To get more information about the spread of your data, you know you have to get an estimate of the standard deviation. You ask 100 of your friends to sit at other tables running the same game with the same exact cards. You each note down your results in the dataframe frienddat with columns:

samplesize: 0 to 100 friend: The index of your friend noting down the data, 1-100 samplemean: Sample mean at the given sample size for the given friend stderr: Standard errors at the given sample size for the given friend

Use the below code to generate the dataframe. Again, you do not need to know how this code works.

samplesizes <- 1:100
friends <- 1:100
samplemean <- c()
stderr <- c()
for (i in 1:100) {
  temp <- simslicing(2, 100, money)
  samplemean <- c(samplemean, temp$means)
  stderr <- c(stderr, temp$ses)
}

samplesize <- c()
friend <- c()
for (i in 1:100) {
  for (j in 1:100) {
    samplesize <- c(samplesize, samplesizes[j])
    friend <- c(friend, friends[i])
  }
}

frienddat <- data.frame(samplesize, friend, samplemean, stderr)

What is the distribution of your friends’ sample means at \(n=5\)?
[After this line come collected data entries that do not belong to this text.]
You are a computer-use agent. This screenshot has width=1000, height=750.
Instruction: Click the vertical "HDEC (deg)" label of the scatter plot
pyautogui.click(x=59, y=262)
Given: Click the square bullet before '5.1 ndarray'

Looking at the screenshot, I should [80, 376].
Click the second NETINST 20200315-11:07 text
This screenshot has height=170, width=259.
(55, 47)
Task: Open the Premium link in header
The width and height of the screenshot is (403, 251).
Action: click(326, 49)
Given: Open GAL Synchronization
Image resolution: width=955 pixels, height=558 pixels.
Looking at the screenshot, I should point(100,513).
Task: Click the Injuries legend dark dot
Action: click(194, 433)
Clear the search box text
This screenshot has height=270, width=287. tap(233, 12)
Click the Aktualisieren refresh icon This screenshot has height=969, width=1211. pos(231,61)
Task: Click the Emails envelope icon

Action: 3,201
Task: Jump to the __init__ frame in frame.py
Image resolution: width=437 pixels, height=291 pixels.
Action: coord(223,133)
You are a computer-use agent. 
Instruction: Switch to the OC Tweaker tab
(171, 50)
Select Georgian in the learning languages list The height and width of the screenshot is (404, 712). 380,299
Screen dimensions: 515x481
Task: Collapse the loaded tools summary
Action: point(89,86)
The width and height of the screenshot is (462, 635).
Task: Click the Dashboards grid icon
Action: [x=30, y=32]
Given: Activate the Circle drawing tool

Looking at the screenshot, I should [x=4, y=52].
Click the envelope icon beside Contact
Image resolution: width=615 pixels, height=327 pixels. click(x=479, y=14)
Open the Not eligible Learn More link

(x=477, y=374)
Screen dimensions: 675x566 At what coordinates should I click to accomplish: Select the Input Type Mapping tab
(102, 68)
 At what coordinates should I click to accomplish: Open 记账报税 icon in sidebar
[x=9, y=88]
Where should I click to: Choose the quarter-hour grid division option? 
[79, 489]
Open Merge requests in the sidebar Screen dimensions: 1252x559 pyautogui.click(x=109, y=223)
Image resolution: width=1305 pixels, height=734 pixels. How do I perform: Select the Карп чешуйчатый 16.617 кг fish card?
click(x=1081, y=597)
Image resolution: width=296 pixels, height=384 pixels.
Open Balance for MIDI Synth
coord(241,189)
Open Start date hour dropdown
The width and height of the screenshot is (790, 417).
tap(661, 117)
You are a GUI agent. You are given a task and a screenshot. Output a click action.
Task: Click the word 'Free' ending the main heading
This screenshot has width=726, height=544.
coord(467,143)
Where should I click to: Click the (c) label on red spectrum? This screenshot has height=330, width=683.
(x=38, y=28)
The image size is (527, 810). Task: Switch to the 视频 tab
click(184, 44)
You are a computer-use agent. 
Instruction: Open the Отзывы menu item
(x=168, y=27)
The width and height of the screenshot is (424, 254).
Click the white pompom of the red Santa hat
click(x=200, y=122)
What about at \(n=10\)? \(n=20\)? \(n=100\)?

# [Your Code Here]
tempmeans <- frienddat %>%
  filter(samplesize == 100)
hist(tempmeans$samplemean)

Pick any friend. Does the standard error seem to converge as \(n\) gets very large?

# [Your Code Here]
tempses <- frienddat %>% filter(friend == 1)
plot(tempses$stderr)

If each friend only has their own data, would using this standard error for the CLT produce a good estimate of the distribution of the sample mean?

What is the distribution of the sample mean?

We have a hypothesis \(H_0:\) The expected return from this game is $0. Using our own (not any of our friend’s) estimate of the standard error, what is the null distribution in this case? What is the probability that our estimate of sample mean could have been generated by this null distribution?